Tel Aviv University is proud to play a focal role in strengthening academic relations between China and Israel, said TAU President Prof. Joseph Klafter.
■ American philanthropist Toby Mower has donated $2 million to American Associates, Ben-Gurion University of the Negev, to fund and develop the Toby Mower Curriculum for the Prevention and Treatment of Addiction, including endowing two presidential development chairs at BGU.
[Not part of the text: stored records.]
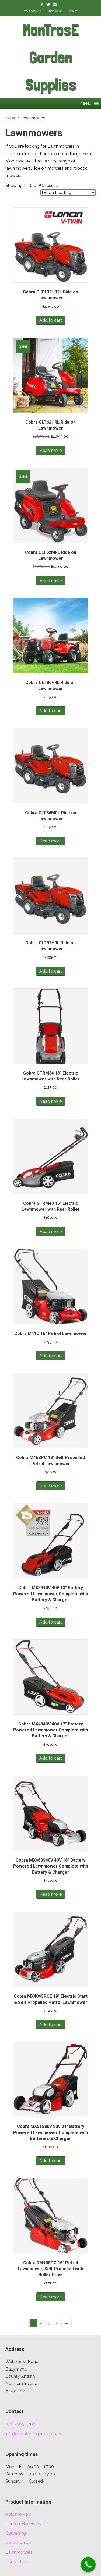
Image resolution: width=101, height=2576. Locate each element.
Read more (51, 450)
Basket (72, 11)
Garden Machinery (23, 2523)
The Toby Mower Presidential Development Chairs in Addiction Prevention and Treatment, BGU researchers Miriyam Farkash and Dr. Orli Grinstein-Cohen, were inaugurated at BGU’s 42nd Board of Governors Meeting in mid-May. Prior to the dedication ceremony, Mower, a longtime substance abuse treatment advocate, gave a lecture on battling addiction to faculty and students in the Faculty of Health Sciences at the University’s Leon and Mathilde Recanati School for Community Health Professions. Mower is a retired registered nurse with a master’s degree in clinical psychology. She and her husband, Dr. Morton Mower, a world-renowned cardiologist and co-inventor of the automatic implantable cardioverter defibrillator, live in Baltimore, Maryland, and Beaver Creek, Colorado. They are the founders of the US’s first Jewish recovery home: Jewish Recovery Houses (JRH), located in Baltimore. JRH assists Jewish men and women in the early stages of recovery from drug and alcohol addiction. The Mowers have funded several important programs at BGU.